While Net Promoter Score (NPS) is easy to understand and implement, many other tools can help you with complementary context to NPS findings, or suit your business better altogether. 

This article lists out some tools that you might find beneficial if you’re looking for alternatives to NPS. But first, let’s quickly recap what NPS is.


What is NPS: A Quick Recap

An NPS or Net Promoter Score is a benchmarking tool to effectively gauge customer loyalty. 

In B2B SaaS spaces, the quantitative insight NPS provides is helpful to reduce churn and boost customer satisfaction. It is derived from the results of a two-minute survey, which is structured around the simple question:

“On a scale of 0 to 10, how likely are you to recommend us to a friend or colleague?”

Based on their responses, customers are then segmented into three segments:

  • Promoters, who would highly recommend your business to others,

  • Passives, who are indifferent to your brand, and

  • Detractors, who are dissatisfied with your product or service.

The Net Promoter Score for your company is then obtained by subtracting the percentage of detractors from the percentage of promoters. 

Thus, a highly positive NPS means that most customers have good things to say about your brand, while a negative NPS is something to be rectified.
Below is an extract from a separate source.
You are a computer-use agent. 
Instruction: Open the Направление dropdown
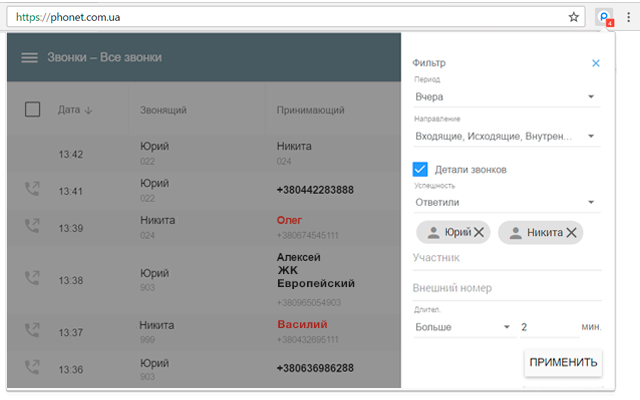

Apart from collecting ratings, NPS Surveys also collect qualitative feedback through follow-up qualitative questions, which further help your product development and customer service processes.

Now that we’re all caught up on NPS, let’s examine why you might need alternatives to running NPS Surveys.


What Else Can You Run Other than NPS Surveys and Why?

Product developers and researchers might look for alternatives to NPS for several reasons. 

Another tool might

  • Provide Better Context for Customer Behavior 

NPS gauges customer satisfaction without necessarily asking why a consumer would or wouldn’t recommend a product. 

Thus, the percentage of promoters only denotes the people who are satisfied with your product, and not why they like it. Another benchmarking metric like Product/Market Fit can be used as a supplement or alternative to close this knowledge gap.

  • Be Less Time Consuming

If your company is pressed for time and has a lot of data to process, running NPS on a large scale might be more time-consuming than one of the alternatives listed below.

Additionally, diminishing the gap between collecting customer feedback and results analyses would be beneficial in keeping the data relevant.

  • Provide In-depth Understanding of Customer Satisfaction

NPS can sometimes prove too simplistic when a comprehensive understanding of customer satisfaction level and customer happiness is involved. 

Due to the ambiguity of the reasoning behind the customer’s survey responses, very little concrete information about user experience, customer relationships, and short-term customer satisfaction is actually gleaned. 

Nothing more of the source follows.